Bank Ratings, then...

...and now.

Financial analysts, like military types, are fond of using acronyms. These abbreviations can be useful in either simplifying overly complicated ideas and concepts, or putting a snappy name on irredeemably inscrutable notions. Anyone who has had his/her 401k and IRA whiplashed by CLOs, ETFs and MBSs issued by BAML, DBS, CS, ING etc. over the past few years knows what I am talking about.
The criteria used to assess the health of banks is no exception. For many years now, a commonly used method of analyzing the quality of banks has been the CAMELS grading system. It stands for Capital, Asset quality, Management, Earnings, asset/Liability management, and Sensitivity to market risk. Banks are scored 1 to 5 on each criterion. The US bank regulators utilize this system on a regular basis and provide the results to banks’ management teams (though not to the public). In theory, this is all well and good – no one would argue that the CAMELS components are not the correct ones to focus on. However, it’s hard not to think that CAMELS is a misnomer. Banks are hardly the type of creatures that can steadfastly trudge their way through a hostile environment and remain standing when others would drop of dehydration and exposure.

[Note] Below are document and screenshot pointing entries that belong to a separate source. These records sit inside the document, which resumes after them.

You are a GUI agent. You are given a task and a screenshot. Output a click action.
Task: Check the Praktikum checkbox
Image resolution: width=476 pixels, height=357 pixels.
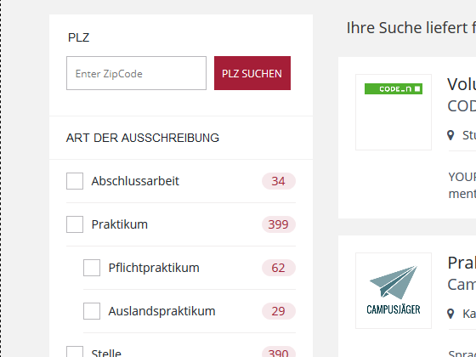click(75, 224)
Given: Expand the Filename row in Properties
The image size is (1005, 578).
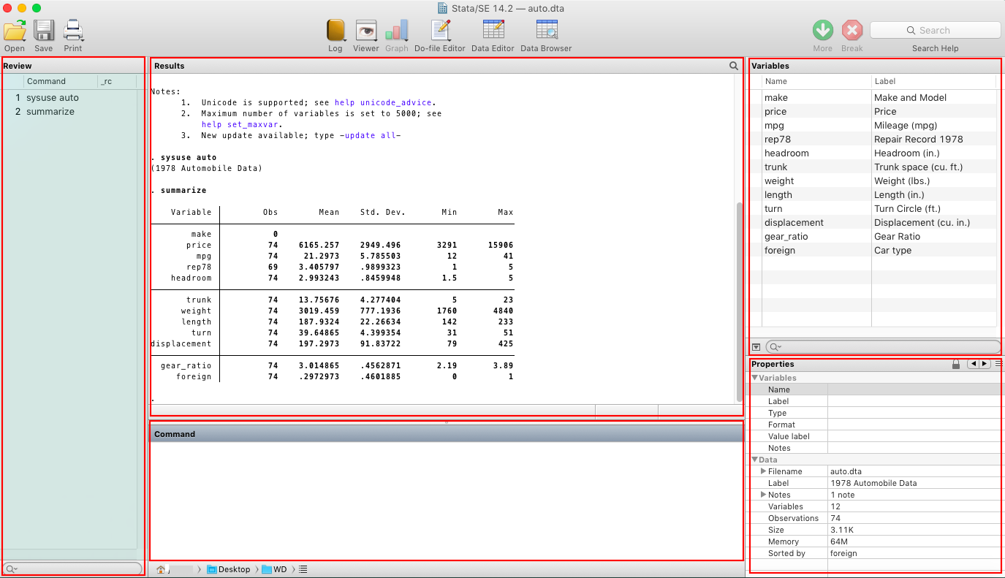Looking at the screenshot, I should (764, 471).
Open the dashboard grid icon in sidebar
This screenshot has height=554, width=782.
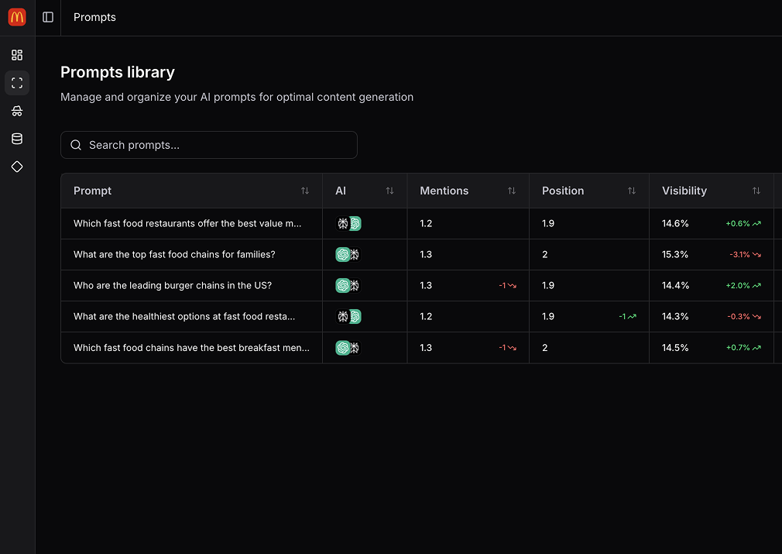pos(17,55)
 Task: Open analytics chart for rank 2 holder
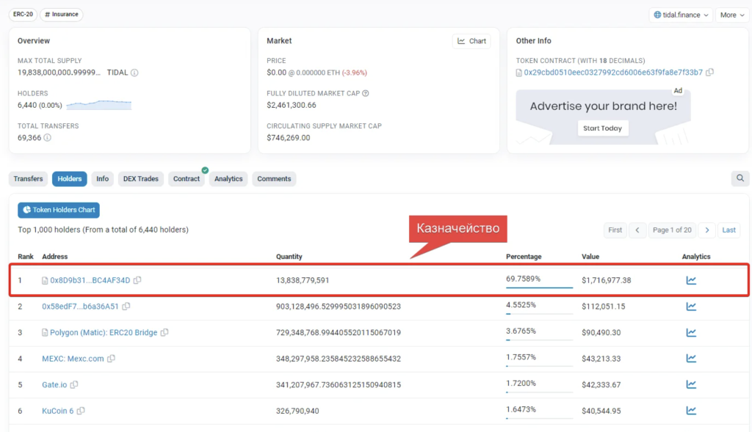point(691,306)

Now, we have an alternative. Berenberg Bank, a small, steady German private bank (the type that services an elite clientele), has come up with another acronym to rate the durability of European banks – SCARY. It stands for Solvency, Complexity, Adaptability, Risk, and ‘Yes, we do believe in structural change’. Okay, the ‘Y’ is a bit of a stretch, but at least it tries to capture a very important feature of a bank’s profile – its culture. Not surprisingly, Berenberg’s analysis revealed that the riskiest European banks are those in Italy, Spain and France. Some of the global banks such as Barclays and UBS received a mixed report card. The winners tended to be the stiff-backed and stingy northern European banks. The good news for Asia is that HSBC was among the strongest names.
So Berenberg Bank is on to something; if nothing else, SCARY is a better reflection than CAMELS of the zeitgeist of the times. And Berenberg should know something about adaptability. After all, they’ve been around since 1590, making them one of the oldest banks in the world. OMG!